(Stored data Opens)
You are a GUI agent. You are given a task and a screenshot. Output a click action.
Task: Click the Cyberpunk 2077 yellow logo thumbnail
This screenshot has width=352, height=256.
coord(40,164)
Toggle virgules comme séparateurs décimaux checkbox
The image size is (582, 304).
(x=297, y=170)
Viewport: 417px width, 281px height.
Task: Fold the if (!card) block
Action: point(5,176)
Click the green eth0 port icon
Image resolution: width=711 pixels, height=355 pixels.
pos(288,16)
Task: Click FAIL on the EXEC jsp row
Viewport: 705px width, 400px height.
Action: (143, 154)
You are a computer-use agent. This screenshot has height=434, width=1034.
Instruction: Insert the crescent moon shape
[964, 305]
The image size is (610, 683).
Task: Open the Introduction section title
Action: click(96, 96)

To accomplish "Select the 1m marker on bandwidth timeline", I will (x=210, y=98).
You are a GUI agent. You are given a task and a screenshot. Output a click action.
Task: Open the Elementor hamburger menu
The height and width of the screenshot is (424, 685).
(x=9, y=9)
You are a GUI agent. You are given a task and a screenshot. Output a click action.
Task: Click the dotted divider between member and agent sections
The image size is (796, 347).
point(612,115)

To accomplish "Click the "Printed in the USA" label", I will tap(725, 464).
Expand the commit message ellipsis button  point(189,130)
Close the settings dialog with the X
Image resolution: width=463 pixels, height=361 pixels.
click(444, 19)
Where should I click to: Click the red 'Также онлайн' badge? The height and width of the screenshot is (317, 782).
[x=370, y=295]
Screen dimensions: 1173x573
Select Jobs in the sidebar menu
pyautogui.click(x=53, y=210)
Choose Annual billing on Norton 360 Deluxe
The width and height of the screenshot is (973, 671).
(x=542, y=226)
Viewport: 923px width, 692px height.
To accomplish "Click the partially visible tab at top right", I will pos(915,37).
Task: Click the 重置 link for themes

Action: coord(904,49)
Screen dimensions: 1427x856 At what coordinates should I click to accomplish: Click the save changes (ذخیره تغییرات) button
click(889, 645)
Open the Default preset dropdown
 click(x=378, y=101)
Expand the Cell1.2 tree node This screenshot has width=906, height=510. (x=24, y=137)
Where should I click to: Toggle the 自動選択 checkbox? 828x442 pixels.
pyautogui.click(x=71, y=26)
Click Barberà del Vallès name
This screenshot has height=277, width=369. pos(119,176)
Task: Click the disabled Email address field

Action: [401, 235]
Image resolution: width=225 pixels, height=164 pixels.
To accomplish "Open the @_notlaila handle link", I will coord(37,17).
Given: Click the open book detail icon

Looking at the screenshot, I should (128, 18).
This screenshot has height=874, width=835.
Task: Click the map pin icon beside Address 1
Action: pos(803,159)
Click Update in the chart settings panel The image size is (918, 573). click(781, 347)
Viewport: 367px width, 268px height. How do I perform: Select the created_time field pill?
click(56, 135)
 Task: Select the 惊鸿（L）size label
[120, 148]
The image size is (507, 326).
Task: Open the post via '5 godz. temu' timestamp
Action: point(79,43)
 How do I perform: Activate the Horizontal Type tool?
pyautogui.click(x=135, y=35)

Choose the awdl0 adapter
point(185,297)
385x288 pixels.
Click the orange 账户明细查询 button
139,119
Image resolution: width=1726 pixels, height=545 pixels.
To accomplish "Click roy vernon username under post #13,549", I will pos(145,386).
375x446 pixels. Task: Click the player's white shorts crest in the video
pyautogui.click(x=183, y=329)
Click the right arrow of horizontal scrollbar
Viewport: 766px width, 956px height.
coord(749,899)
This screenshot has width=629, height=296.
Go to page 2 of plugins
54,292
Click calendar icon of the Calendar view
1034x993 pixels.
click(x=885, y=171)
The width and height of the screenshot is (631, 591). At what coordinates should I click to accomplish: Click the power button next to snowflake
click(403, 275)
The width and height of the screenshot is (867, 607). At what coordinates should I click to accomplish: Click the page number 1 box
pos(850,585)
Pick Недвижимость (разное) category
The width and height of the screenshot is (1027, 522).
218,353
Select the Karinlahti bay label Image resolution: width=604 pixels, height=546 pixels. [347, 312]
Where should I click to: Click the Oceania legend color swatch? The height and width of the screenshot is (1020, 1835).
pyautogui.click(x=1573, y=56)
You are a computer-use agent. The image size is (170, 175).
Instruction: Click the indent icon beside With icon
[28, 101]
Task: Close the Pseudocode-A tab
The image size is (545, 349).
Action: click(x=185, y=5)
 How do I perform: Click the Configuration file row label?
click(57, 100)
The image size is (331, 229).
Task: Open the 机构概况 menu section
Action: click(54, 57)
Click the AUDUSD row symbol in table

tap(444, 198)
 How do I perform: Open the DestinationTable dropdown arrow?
(Stored data Closes)
### Directions for this task
Return each line of the preceding material in which "settings" can be found.

### Answer to this exercise
Close the settings dialog with the X
Click Update in the chart settings panel The image size is (918, 573). click(781, 347)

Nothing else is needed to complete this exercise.